Sunday, February 26, 2012

THE LONG SILENCE





THE LONG SILENCE


Maligned silence, milky as the swirl / at the bottom of a cup, toward which/ the face bends to drink, wanting more.---From “To Silence” by Luisa A. Igloria, Via Negativa,. 02-20-12


Silencio! Por Dios! Dionisia, drive the children away,
Father must get his rest on his rocking chair before
Doctor Querol sees him today. Rapido, hora mismo! 

She had those sewing glasses on, tumbling on her
Indio nose. (They were not mestiza-nariz). Senora
Dona, Patron, however they called her. She was strong.

Como esta, Dora?  Bien, gracias! Y usted, Antonio?
If the ailing padre de familia, somnolent on his chair,
heard her greet the family doctor with a bit of alacrity 

he would grip her now bony fingers, los dedos finos
of those schooled in the conquistador’s Cartilla, and
would have rasped: Hija, mia! Con poquito verguenza! 

He did not stir when the Madrid-trained physician
placed an unwarmed stethoscope on his rib-cage,
first on the right, then on the left, then quickly back. 

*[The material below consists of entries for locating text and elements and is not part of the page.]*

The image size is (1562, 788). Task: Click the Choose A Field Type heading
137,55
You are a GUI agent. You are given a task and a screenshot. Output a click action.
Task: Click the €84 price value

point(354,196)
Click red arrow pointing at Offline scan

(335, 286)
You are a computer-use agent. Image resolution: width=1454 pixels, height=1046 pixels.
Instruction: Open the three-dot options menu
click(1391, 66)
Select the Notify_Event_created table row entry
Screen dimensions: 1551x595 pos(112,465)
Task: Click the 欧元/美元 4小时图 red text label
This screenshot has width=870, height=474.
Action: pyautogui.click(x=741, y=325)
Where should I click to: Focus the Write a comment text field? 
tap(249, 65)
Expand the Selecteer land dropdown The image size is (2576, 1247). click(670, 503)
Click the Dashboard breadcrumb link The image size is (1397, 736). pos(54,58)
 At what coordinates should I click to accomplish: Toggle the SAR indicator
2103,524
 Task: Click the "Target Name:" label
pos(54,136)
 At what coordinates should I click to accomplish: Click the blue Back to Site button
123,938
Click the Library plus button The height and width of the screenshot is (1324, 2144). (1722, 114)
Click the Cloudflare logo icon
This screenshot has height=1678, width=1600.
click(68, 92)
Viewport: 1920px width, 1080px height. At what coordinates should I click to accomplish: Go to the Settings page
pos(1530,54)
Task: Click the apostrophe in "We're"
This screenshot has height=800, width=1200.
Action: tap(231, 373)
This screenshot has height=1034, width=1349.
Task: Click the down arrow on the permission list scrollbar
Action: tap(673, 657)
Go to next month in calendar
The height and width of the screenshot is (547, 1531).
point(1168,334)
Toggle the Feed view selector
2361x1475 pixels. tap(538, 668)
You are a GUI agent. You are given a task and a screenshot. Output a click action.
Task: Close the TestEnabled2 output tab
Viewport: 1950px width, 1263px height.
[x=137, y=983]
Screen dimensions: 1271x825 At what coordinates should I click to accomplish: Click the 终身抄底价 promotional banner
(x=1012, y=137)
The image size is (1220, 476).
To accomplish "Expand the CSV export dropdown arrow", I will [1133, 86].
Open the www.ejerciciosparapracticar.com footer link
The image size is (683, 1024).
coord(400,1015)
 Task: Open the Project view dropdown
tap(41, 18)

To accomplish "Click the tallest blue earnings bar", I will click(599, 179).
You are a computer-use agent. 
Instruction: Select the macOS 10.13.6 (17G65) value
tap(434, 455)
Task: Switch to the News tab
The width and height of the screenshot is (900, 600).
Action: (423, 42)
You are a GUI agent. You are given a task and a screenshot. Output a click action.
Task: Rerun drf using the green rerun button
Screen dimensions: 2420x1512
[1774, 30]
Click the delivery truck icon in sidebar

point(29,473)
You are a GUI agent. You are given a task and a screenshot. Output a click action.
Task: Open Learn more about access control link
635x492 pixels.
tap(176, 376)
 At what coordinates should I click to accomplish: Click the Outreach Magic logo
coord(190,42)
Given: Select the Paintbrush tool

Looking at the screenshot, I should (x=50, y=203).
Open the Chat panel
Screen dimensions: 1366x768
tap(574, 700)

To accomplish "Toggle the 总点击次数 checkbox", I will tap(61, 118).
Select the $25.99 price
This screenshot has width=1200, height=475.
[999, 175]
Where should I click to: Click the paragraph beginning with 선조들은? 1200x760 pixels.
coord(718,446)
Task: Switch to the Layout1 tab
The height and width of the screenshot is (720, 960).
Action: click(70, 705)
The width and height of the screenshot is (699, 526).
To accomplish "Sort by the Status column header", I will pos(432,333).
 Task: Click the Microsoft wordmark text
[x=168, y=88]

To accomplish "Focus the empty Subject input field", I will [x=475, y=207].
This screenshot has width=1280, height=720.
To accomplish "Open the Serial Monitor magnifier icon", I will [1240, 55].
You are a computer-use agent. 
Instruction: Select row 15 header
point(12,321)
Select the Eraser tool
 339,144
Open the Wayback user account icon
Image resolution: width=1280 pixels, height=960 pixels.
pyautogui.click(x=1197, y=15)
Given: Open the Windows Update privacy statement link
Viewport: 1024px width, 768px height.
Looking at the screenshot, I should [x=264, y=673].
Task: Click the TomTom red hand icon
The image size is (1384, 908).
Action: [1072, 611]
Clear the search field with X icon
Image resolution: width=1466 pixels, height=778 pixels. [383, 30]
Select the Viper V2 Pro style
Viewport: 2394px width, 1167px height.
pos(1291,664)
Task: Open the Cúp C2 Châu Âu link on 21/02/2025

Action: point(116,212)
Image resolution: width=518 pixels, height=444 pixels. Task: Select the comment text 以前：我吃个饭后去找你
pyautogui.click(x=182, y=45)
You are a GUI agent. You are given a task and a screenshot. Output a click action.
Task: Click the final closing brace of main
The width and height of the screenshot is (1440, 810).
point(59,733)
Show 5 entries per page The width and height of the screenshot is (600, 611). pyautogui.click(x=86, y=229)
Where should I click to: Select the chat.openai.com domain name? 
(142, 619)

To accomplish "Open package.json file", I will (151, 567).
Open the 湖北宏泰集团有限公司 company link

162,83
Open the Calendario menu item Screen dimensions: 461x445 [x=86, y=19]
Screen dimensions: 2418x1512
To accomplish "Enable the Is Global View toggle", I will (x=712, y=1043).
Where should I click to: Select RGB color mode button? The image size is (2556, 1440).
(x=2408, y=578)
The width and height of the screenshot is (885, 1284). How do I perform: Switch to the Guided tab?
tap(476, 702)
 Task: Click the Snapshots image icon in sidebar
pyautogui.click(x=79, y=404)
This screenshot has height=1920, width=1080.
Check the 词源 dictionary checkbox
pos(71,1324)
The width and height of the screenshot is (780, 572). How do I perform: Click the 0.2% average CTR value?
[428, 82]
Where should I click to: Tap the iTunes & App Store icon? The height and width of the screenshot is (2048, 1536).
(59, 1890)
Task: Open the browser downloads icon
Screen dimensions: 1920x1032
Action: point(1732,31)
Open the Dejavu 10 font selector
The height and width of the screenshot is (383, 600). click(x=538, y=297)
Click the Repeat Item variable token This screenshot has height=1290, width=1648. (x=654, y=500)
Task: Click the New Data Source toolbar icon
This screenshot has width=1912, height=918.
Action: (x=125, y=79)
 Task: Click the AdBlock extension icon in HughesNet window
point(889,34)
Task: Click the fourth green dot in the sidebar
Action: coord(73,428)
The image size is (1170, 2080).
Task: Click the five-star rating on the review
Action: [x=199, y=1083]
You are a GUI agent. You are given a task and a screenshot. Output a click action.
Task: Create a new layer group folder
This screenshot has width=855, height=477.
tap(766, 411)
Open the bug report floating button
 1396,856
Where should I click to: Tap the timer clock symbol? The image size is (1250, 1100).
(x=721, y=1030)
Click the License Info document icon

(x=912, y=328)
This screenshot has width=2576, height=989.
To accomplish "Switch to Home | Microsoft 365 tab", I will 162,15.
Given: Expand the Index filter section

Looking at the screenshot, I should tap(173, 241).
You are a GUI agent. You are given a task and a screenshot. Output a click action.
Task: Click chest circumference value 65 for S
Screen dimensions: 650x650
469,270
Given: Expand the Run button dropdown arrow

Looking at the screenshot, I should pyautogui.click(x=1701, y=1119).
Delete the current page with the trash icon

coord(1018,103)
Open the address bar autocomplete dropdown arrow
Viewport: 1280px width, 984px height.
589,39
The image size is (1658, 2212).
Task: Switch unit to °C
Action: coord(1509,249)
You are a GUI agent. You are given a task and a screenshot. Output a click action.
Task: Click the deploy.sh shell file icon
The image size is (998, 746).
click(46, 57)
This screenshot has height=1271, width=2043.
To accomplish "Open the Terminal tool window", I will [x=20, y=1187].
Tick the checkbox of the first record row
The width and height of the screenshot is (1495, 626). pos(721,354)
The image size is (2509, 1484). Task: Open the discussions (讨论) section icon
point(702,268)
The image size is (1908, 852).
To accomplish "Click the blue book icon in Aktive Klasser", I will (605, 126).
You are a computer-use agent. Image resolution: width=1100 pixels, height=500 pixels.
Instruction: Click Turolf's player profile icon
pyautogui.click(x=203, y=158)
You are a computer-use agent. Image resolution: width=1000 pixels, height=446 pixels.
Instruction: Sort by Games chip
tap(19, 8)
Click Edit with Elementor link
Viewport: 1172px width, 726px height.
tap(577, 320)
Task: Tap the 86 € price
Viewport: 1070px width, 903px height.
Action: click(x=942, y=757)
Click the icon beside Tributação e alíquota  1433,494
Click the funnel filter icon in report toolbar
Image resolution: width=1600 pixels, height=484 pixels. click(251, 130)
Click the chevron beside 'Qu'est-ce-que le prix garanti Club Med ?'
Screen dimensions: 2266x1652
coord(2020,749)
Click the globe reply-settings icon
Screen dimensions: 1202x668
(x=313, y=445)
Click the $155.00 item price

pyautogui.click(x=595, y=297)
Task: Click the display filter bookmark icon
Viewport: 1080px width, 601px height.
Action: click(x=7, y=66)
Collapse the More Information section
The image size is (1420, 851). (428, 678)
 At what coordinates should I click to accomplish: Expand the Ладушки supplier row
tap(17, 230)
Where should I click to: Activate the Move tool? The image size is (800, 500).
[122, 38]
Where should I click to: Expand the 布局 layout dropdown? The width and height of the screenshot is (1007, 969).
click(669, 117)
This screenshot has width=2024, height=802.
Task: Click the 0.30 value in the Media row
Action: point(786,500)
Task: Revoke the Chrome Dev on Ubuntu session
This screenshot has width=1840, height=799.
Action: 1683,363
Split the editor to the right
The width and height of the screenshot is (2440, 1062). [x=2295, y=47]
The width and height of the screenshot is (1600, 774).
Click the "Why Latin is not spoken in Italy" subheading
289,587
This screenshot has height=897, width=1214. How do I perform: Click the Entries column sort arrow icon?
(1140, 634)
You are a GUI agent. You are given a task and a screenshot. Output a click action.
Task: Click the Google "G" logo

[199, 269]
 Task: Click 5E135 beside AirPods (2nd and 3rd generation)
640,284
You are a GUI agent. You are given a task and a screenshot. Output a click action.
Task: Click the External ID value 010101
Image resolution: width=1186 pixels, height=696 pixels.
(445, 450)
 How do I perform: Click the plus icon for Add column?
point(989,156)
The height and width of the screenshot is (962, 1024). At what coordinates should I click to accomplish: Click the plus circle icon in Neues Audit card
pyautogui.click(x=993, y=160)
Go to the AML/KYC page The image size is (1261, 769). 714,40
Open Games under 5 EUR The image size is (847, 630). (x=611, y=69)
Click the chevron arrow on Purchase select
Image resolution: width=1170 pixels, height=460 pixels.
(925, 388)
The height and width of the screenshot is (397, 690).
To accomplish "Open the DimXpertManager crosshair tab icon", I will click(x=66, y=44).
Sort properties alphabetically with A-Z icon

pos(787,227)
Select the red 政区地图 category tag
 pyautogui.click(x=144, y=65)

He held his pulse, he grabbed a warm lavacara
ready in the mayordoma’s hands, wiped the old
man’s face, grabbed a vial of streptomycin…Oooh. 

When he looked at her, he with the aquiline nose,
he with the manners of the caballero of olden days
before the kempetai  razed mansions like theirs 

so the Yanquis and maybe loose guerrillero bands
would not feign control in those huge houses,
the ilustrados shared a municipio as their homes. 

Aiee, Dora! Lo siento mucho, Dora. But Alejandro
has just left us! She stared at the swirl at the bottom
of the warm milk he would normally take after siesta. 

Dionisia started jumping around in manic grief,
the hired help, the Japanese governadorcillo,
stood silently. She drank the milk instead. Gave me 

the rest, from powdered Yanqui milk, while I stared
at her wrapping the absent Patron with the franela
sent to him earlier by his brothers, the Freemasons, 

together with the wall-to-wall portrait of their hero,
Dr. Jose Protacio Rizal, who seemed to stare down
at me with a stony silence I would describe in a novel 

much, much later, when I recovered enough sense
not to malign silence, even if it comes from the bottom
of an empty cup, and, why have I always wanted more?